By Strive Masiyiwa | 22 Jul 2019 at 15:26hrs
In the wake of a power shutdown, and a failure by Econet generators to immediately kick-in on July 20 which led to massive disruption, Econet founder Strive Masiyiwa shared his frustrations over Zimbabwe's perennial power deficit which he says could have been solved over a decade ago if the government had not frustrated his company. In the article published on Facebook with the title, 'Why I hate corruption!', Masiyiwa said:

IN about 2007, as Zimbabwe lurched into hyperinflation, and foreign currency disappeared, our local management were faced with a big, big problem: Electrical power!

The cell phone network is one of the biggest single consumers of electricity in the country. Over 10MW distributed nationally. Base stations were collapsing, and service was degrading on a daily basis.

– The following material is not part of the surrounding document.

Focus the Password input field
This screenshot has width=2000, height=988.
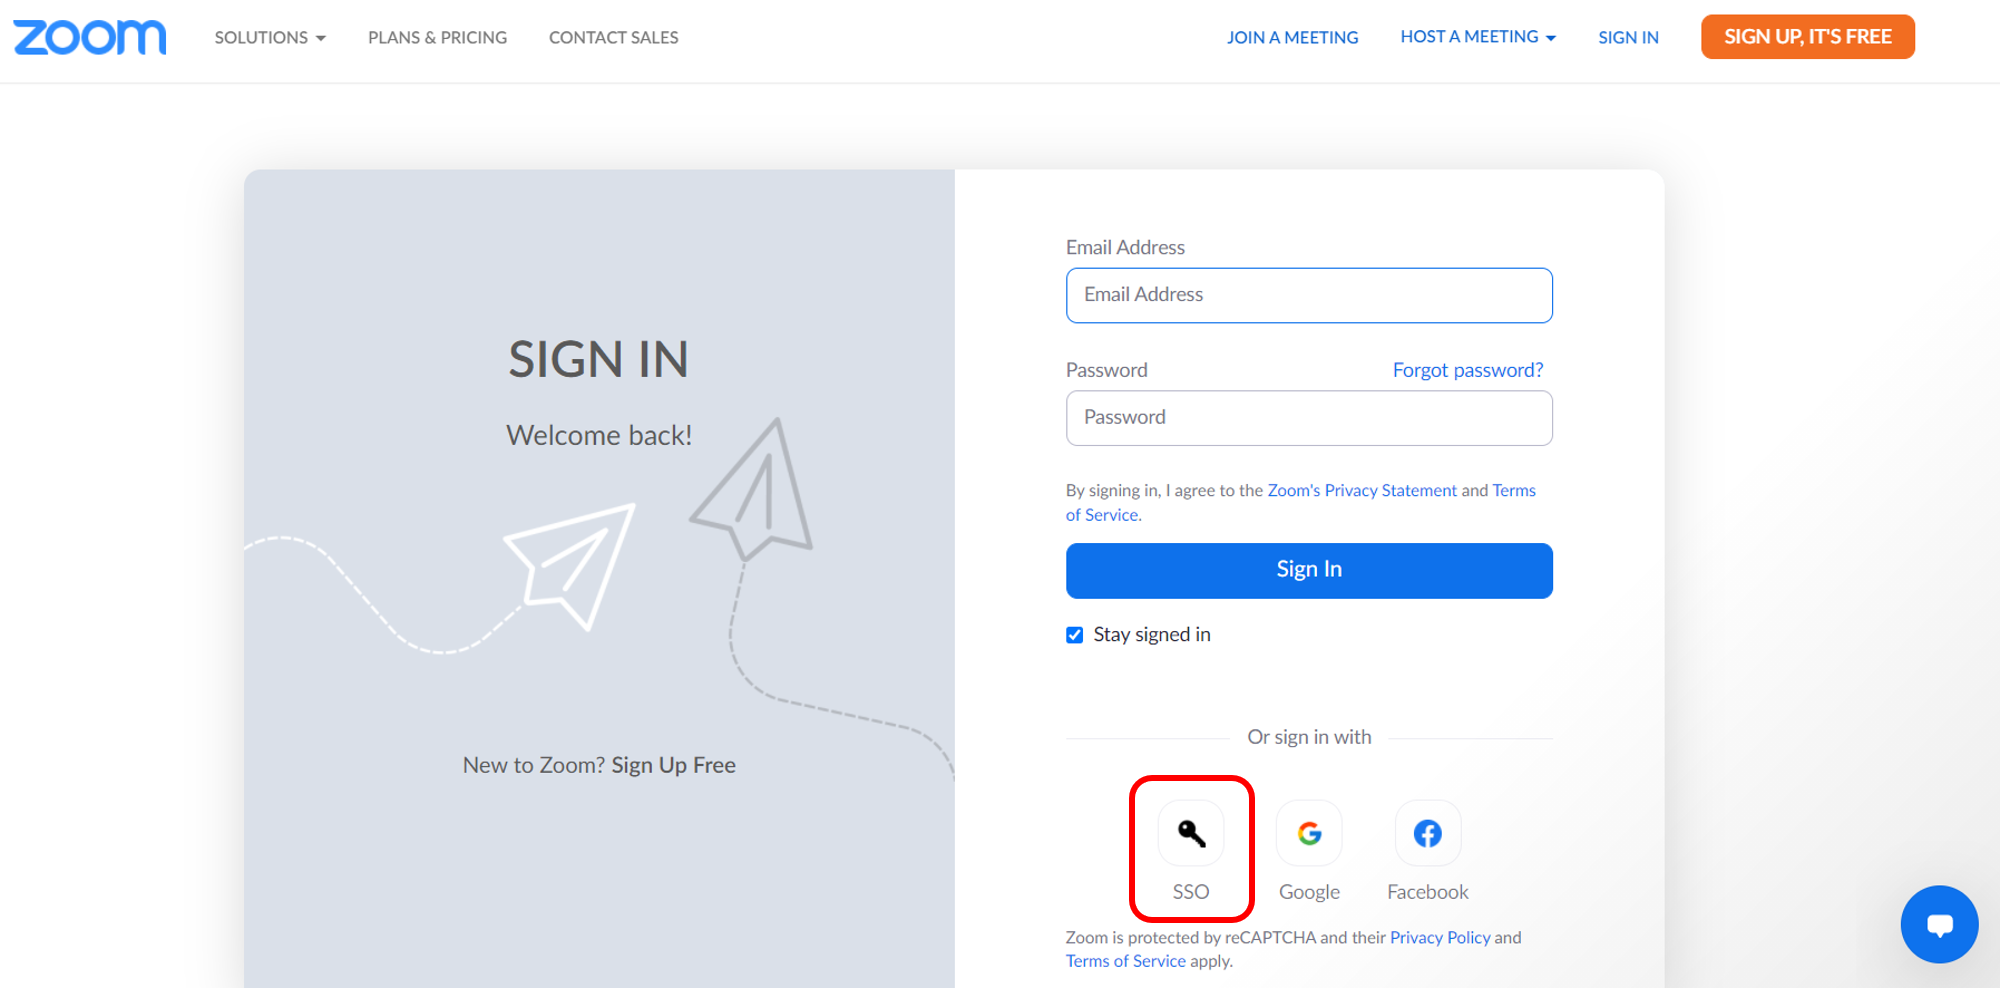1308,418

The management travelled to South Africa to meet the board and discuss an emergency solution. We brought in experts including many former engineers of the national power company, ZESA, to try and understand what could be done. There is no problem without a solution, if you bring in the right people!

Finally, we came up with a plan, and we asked the CEO of Econet Zimbabwe to present it to the management of ZESA. The plan would have unlocked over US$250 million in loans guaranteed by us, and over 500MW of power. It would have seen the country able to build new facilities.

The response from the ZESA management [at the time] was scandalous. Totally scandalous!

They told us: "Since you are not popular with the government, they will not listen to you. Let's form a private company with some of our own executives, and you can lend money to that company secretly."

One even proposed his brother as a director of such a company! I was stunned when I heard.

Next, we approached the power regulator (ZERA), and asked for an independent licence to produce power. They told us that they had already given licences to people who had not built, so they could not issue another licence, even though they appreciated we could build.

And guess what?! The politically-connected guys who had licences were then tipped off, and they came rushing to see us, with the most ludicrous corrupt proposals. "You provide 100 percent funding, and give me 51 percent for free," one demanded.

One guy even flew to South Africa in a bid to see me personally. I refused to even see him.

Our board withdrew the efforts, and we just gritted our teeth to weather the storm. We were forced to shut down large sections of our network. Sad!